» Assignment
Return exactly the span of lines in the following data that opens with the line containing "Viewport: 1000px width, 550px height." and closes with the line containing "You are a computer-use agent. 1200x769". Include nothing else.

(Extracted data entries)
········

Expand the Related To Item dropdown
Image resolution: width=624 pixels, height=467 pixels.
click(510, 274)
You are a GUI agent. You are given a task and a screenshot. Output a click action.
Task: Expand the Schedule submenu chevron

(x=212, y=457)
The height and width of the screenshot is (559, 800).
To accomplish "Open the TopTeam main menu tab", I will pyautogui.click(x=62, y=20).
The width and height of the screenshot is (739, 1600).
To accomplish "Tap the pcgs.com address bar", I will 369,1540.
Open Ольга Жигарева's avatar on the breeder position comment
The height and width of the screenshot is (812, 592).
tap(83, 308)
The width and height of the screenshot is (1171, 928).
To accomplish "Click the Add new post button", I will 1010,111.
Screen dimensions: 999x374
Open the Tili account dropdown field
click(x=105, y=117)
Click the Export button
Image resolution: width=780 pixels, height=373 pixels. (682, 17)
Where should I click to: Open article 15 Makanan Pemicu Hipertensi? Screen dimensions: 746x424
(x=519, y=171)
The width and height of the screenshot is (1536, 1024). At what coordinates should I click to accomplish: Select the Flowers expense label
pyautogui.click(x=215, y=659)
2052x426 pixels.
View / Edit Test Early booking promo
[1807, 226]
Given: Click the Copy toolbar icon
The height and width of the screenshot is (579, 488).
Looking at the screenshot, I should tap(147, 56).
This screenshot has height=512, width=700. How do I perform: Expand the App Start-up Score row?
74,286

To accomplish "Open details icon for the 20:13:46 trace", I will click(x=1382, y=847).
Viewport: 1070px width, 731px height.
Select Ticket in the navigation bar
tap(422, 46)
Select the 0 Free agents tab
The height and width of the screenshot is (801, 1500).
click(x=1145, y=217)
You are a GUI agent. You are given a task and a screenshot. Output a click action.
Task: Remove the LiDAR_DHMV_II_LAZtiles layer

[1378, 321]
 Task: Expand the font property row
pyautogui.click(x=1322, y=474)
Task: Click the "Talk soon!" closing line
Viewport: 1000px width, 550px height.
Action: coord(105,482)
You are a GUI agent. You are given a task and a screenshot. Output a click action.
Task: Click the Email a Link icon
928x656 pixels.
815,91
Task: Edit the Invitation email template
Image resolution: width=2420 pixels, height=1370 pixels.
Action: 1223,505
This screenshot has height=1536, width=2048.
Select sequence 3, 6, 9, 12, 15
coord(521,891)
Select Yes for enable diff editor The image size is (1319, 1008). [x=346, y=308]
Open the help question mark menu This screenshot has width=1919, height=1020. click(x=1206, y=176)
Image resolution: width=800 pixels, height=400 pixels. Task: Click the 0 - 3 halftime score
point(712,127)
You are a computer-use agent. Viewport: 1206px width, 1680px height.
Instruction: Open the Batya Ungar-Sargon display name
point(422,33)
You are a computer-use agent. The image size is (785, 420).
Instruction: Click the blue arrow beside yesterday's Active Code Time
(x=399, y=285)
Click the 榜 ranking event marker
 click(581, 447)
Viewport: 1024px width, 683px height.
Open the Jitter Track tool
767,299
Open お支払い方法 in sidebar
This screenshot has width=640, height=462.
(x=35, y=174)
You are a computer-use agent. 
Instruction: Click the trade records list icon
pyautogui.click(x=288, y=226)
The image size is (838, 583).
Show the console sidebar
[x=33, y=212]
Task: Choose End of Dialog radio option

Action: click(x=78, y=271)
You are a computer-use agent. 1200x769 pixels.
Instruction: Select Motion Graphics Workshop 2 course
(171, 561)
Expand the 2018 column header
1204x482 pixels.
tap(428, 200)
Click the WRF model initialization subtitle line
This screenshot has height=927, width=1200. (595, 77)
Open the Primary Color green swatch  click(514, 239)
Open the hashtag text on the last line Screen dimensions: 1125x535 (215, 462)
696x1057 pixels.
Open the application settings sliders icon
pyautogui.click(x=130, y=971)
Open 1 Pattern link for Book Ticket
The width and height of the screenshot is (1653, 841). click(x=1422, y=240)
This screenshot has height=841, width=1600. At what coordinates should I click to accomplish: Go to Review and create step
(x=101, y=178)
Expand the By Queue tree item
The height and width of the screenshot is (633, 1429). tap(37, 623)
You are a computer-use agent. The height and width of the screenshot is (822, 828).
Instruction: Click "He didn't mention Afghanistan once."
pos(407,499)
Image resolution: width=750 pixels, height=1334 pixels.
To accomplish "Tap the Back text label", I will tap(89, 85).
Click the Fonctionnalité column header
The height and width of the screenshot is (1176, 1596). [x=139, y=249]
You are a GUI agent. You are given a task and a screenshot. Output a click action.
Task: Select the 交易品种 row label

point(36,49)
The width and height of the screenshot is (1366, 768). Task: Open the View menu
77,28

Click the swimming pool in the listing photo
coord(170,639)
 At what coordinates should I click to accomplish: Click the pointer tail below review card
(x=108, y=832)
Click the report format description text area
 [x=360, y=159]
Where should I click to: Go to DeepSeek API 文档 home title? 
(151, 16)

········

» Result
Viewport: 1000px width, 550px height.
Action: coord(105,482)
You are a GUI agent. You are given a task and a screenshot. Output a click action.
Task: Click the Email a Link icon
928x656 pixels.
815,91
Task: Edit the Invitation email template
Image resolution: width=2420 pixels, height=1370 pixels.
Action: 1223,505
This screenshot has height=1536, width=2048.
Select sequence 3, 6, 9, 12, 15
coord(521,891)
Select Yes for enable diff editor The image size is (1319, 1008). [x=346, y=308]
Open the help question mark menu This screenshot has width=1919, height=1020. click(x=1206, y=176)
Image resolution: width=800 pixels, height=400 pixels. Task: Click the 0 - 3 halftime score
point(712,127)
You are a computer-use agent. Viewport: 1206px width, 1680px height.
Instruction: Open the Batya Ungar-Sargon display name
point(422,33)
You are a computer-use agent. The image size is (785, 420).
Instruction: Click the blue arrow beside yesterday's Active Code Time
(x=399, y=285)
Click the 榜 ranking event marker
 click(581, 447)
Viewport: 1024px width, 683px height.
Open the Jitter Track tool
767,299
Open お支払い方法 in sidebar
This screenshot has width=640, height=462.
(x=35, y=174)
You are a computer-use agent. 
Instruction: Click the trade records list icon
pyautogui.click(x=288, y=226)
The image size is (838, 583).
Show the console sidebar
[x=33, y=212]
Task: Choose End of Dialog radio option

Action: click(x=78, y=271)
You are a computer-use agent. 1200x769 pixels.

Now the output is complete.